Asbestos Exposure and Mesothelioma

mesothelioma lung disease

As experts in asbestos abatement, Paragon Environmental recognizes the dangers of asbestos for families in and around the Golden CO area. Exposure to asbestos on a regular basis increases the possibility of developing lung disease. The longer a person has been exposed to asbestos, the greater the risk that they will develop a serious health condition. Because airborne asbestos fibers can be easily inhaled, the lungs are a prime target for the development of disease. Fibers become trapped in the lung tissue, causing irreversible inflammation, scarring, and cell damage.

Mesothelioma is one of three lung diseases associated with asbestos exposure (lung cancer and asbestosis are the other two). Approximately 70-80 percent of mesothelioma cases result from asbestos exposure. Following exposure, this disease may take decades to produce symptoms. Once diagnosed, the prognosis is poor – usually 12-14 months since there is no known cure and existing treatments are not effective for everyone.

What Is Mesothelioma?

Mesothelioma is a rare form of cancer that affects the tissue lining the internal organs. This tissue also forms a protective sac around thoracic and peritoneal organs. The most common form of mesothelioma is pleural mesothelioma, which affects the membranes lining the lungs and chest cavity. Other common areas affected include the tissue lining the abdominal cavity and the membrane surrounding the heart.

Tumors form in the affected area and can spread to other tissues and organs through the bloodstream, lymphatic system, or some other means. Different forms mesothelioma may be classified based upon the cell type involved, the specific nature of the malignancy, the tissues or organs affected, and the disease’s clinical course. After symptoms manifest themselves, mesothelioma may rapidly progress to cause life-threatening complications.

Who Is at Risk of Exposure?

Asbestos exposure most commonly occurs in an occupational setting, although it can also occur at home and in the natural environment. Prior to 1980, workers involved in manufacturing drywall, piping, glues and adhesives, insulation, ceiling tiles, cement, and shingles and more were exposed on the job. Secondary exposure mostly includes family, and environmental exposure was a risk in the towns where asbestos was mined or processed.

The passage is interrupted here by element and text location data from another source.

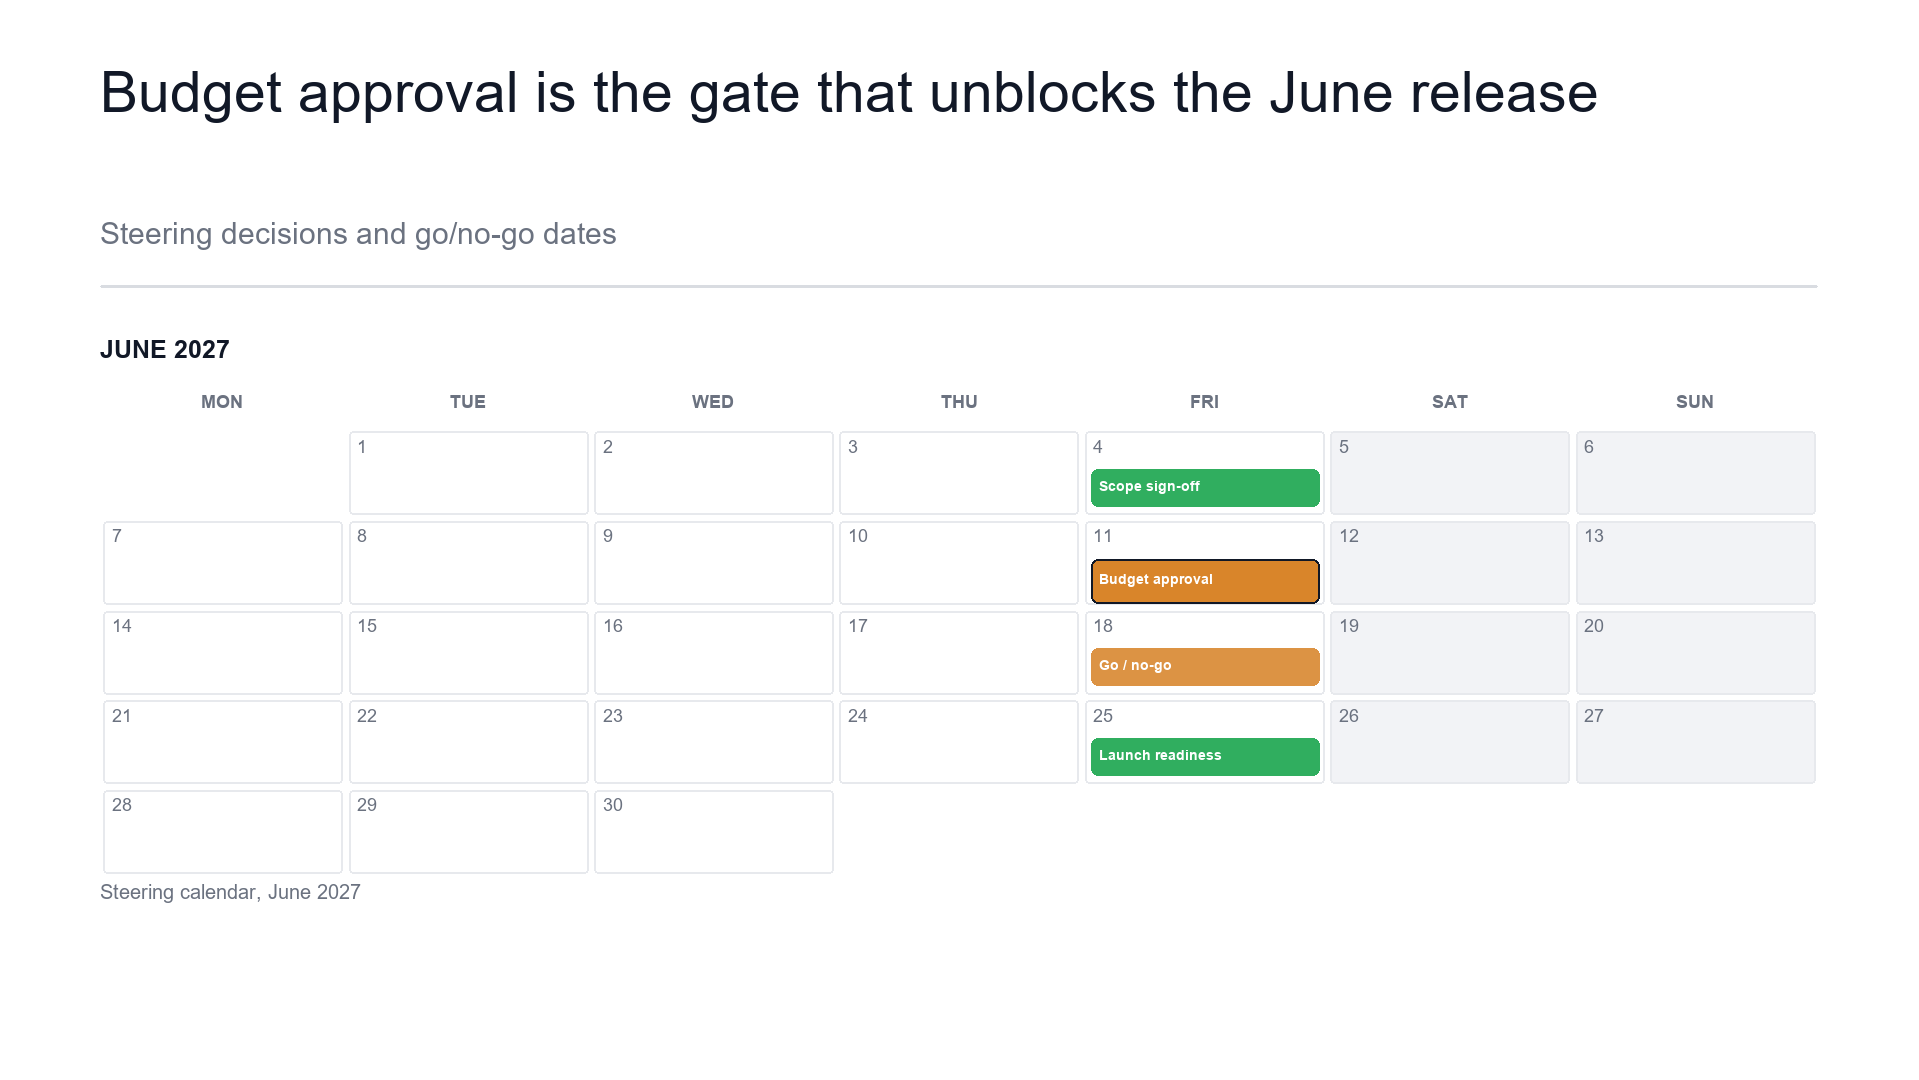Select Sunday June 27 cell

(x=1696, y=742)
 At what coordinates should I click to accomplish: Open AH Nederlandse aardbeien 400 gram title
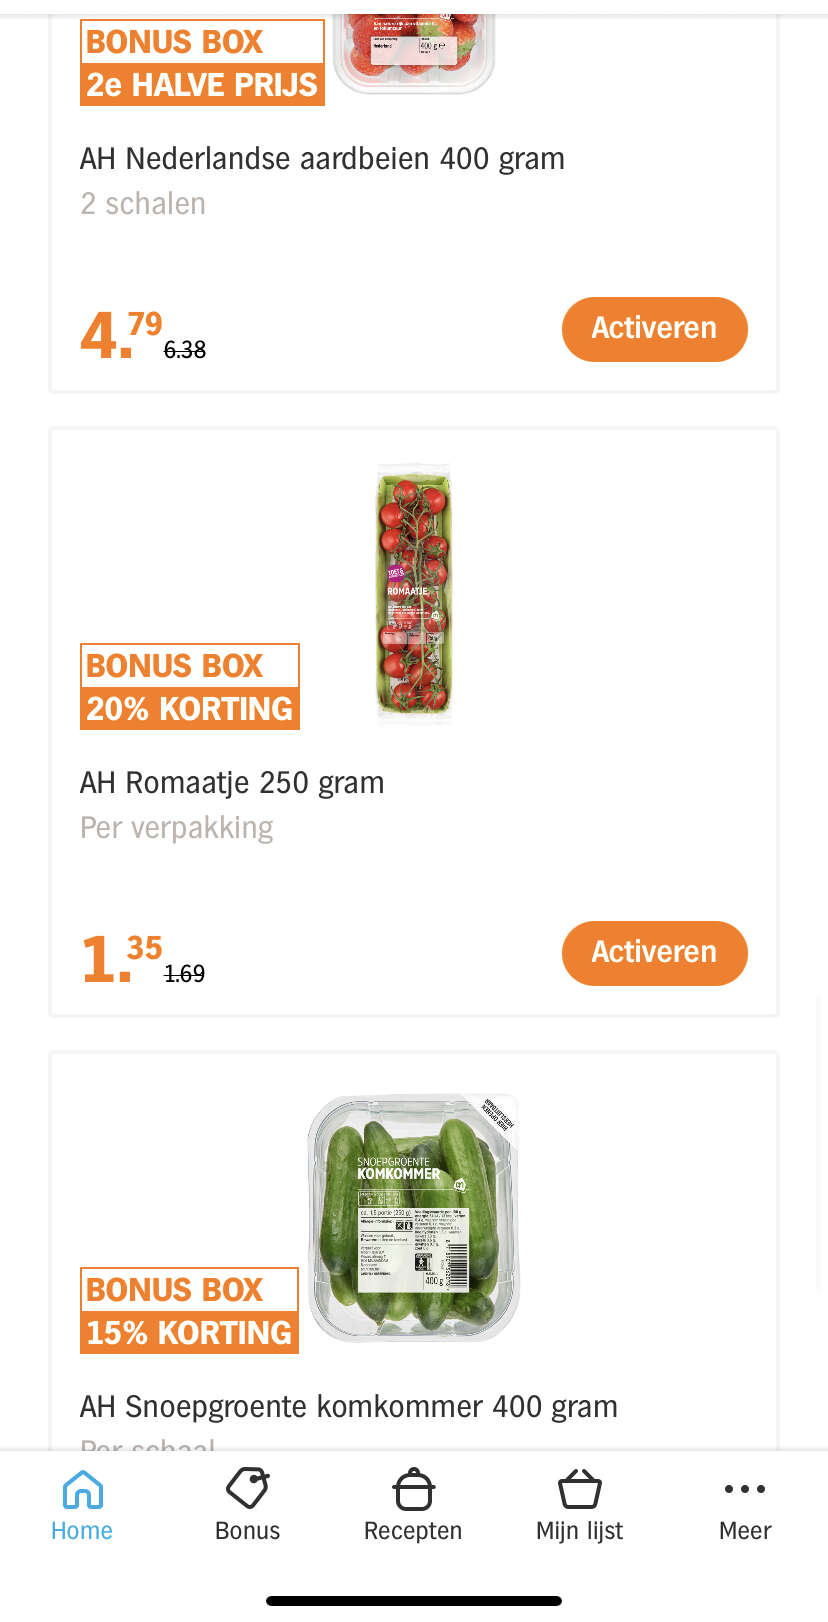coord(322,159)

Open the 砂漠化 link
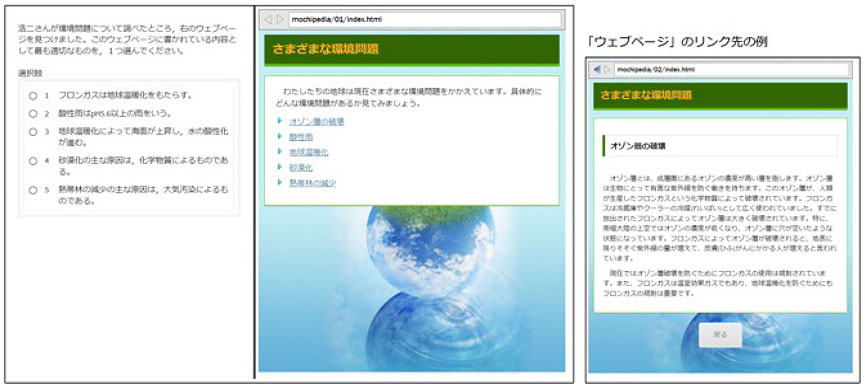[301, 167]
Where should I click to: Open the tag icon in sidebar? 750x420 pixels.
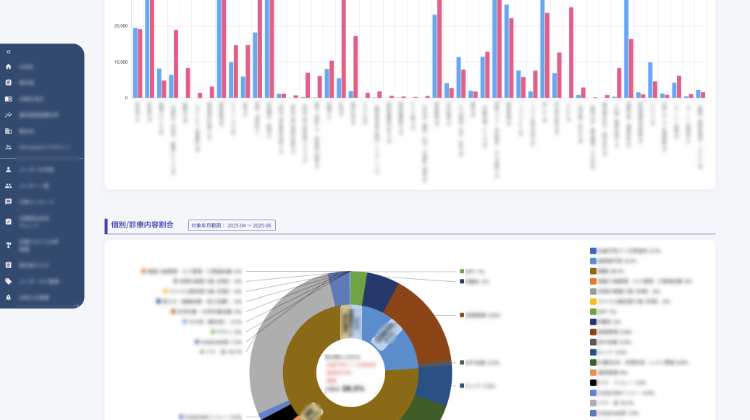(9, 281)
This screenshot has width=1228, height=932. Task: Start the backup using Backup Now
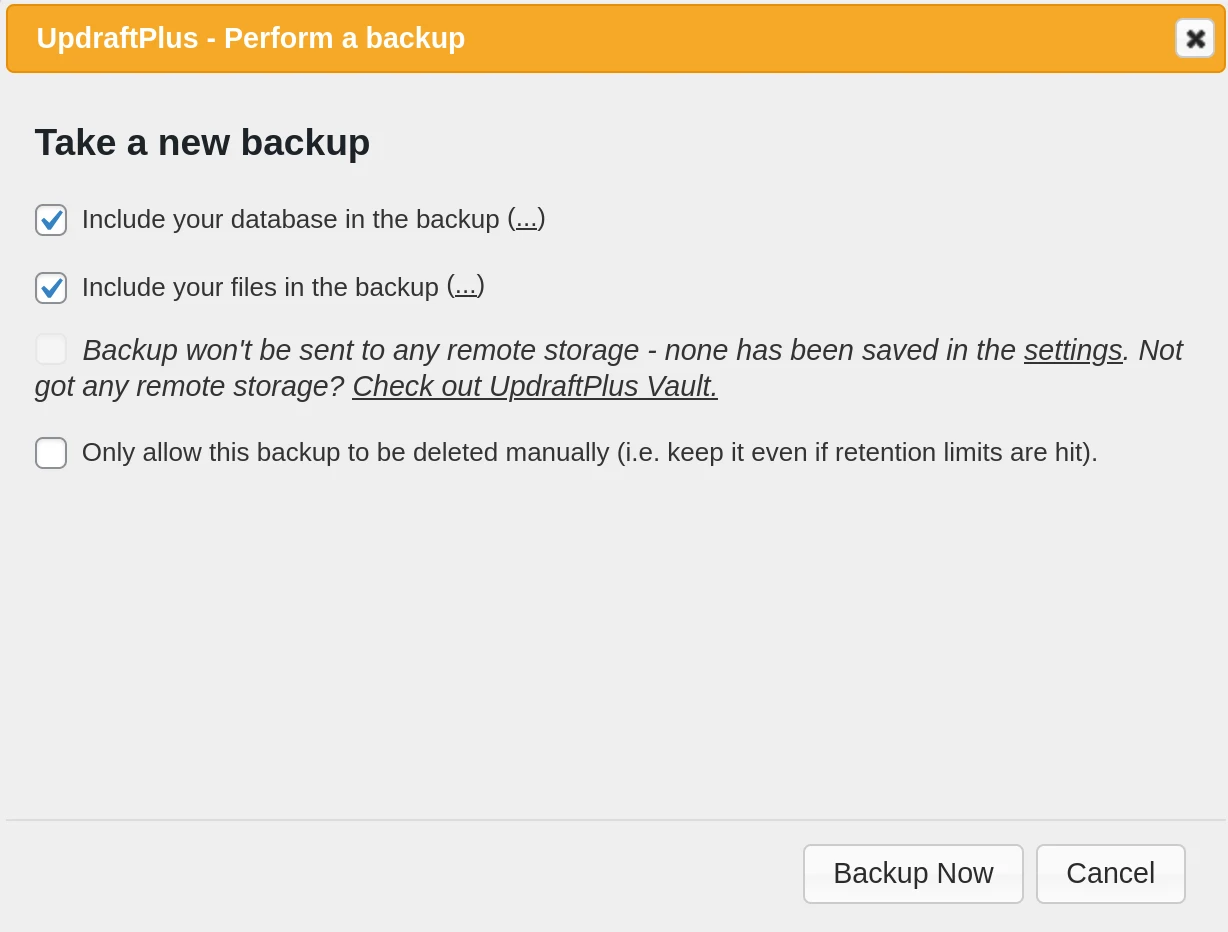[x=912, y=873]
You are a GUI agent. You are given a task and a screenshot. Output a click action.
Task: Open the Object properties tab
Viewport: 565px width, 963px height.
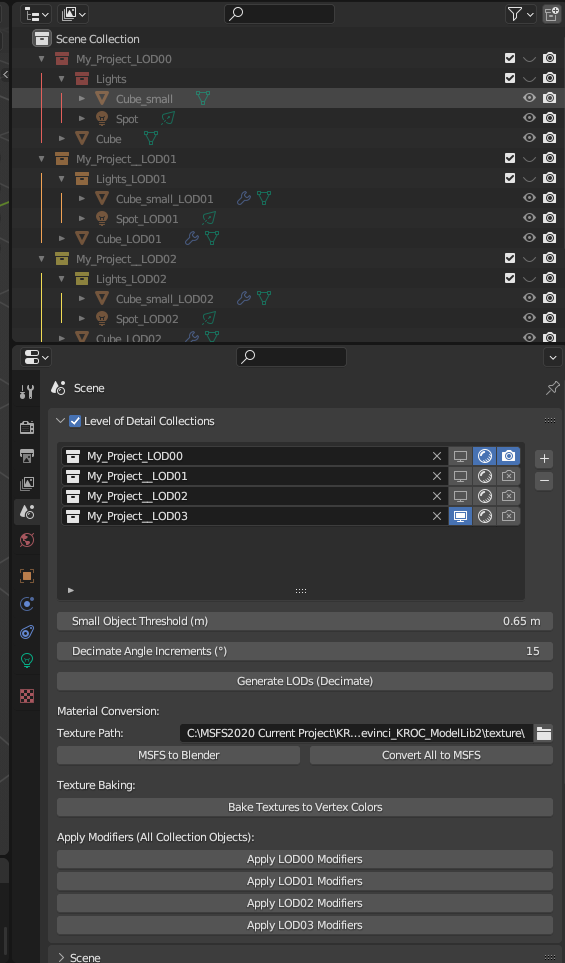tap(26, 575)
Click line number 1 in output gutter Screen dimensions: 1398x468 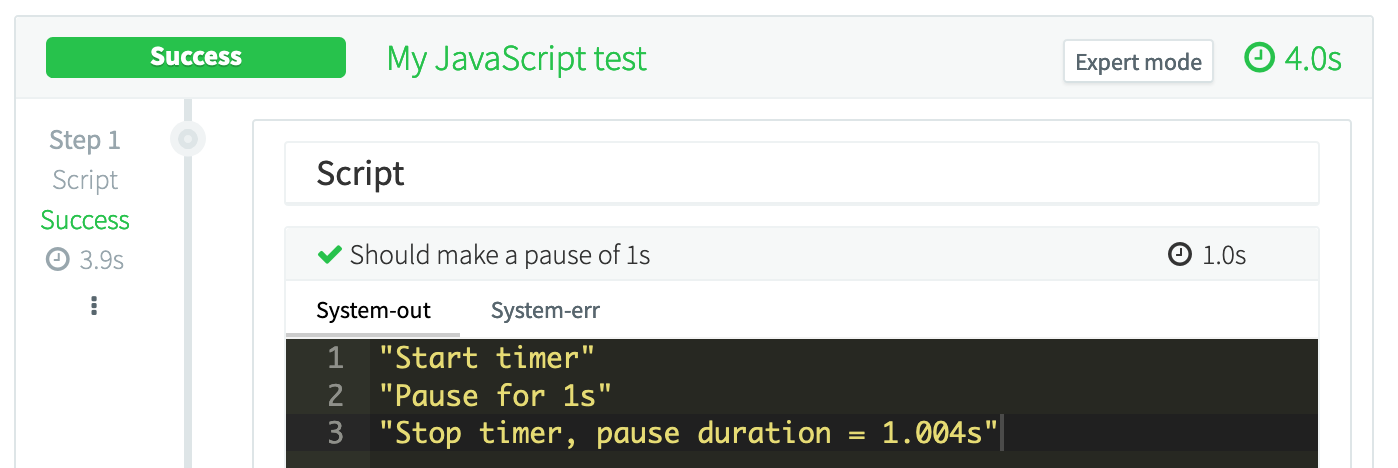[334, 357]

The highest risk is for people who worked with the raw mineral or asbestos-containing materials daily. These high-risk occupations include, for example, shipyard workers, construction workers, industrial workers, power plant workers, chemical plant workers, boiler workers, insulators, and auto mechanics. Tradesmen and firefighters can be exposed during renovation, demolition, or disaster response.

What Are the Symptoms of Mesothelioma?

Symptoms of pleural mesothelioma include shortness of breath, difficulty breathing, chest pain, and perhaps a chronic cough. In the later stages of the disease, many people complain of difficulty swallowing. X-rays usually reveal a mass on the chest wall, and there may be small lumps under the skin in the chest area.

Peritoneal mesothelioma (affecting the tissue around the abdominal area) produces weight loss, abdominal pain, loss of appetite, nausea, vomiting, diarrhea, anemia, and fluid collection in the abdominal region. In the later stage of the disease, obstruction of the small bowel is common.

Pericardial mesothelioma (affecting the tissue around the heart) causes abnormal heart rhythms, low blood pressure, chest pain, and difficulty breathing.

Individuals with mesothelioma often experience feeling generally unwell, with symptoms such as night sweats, weight loss, fever, and weakness. Unfortunately, during the early stages of the disease many people report no symptoms. This contributes heavily to the poor prognosis for mesothelioma because by the time symptoms arise, the disease is likely in the advanced stages.

What You Can Do

If you work in a high-risk occupation, follow the safety guidelines for working with asbestos and asbestos-containing materials. Do your own research to learn about how or when you might be exposed. If you live in an older home and you have concerns about the presence of asbestos, contact an experienced asbestos professional to advise you.

Be proactive. If you have been exposed to asbestos through past employment or building renovation project, seek regular medical examinations to check for signs of any asbestos related illness. Don’t wait for symptoms to appear. Early detection provides the best prognosis for mesothelioma, so be diligent about regular checkups. Your future depends on it!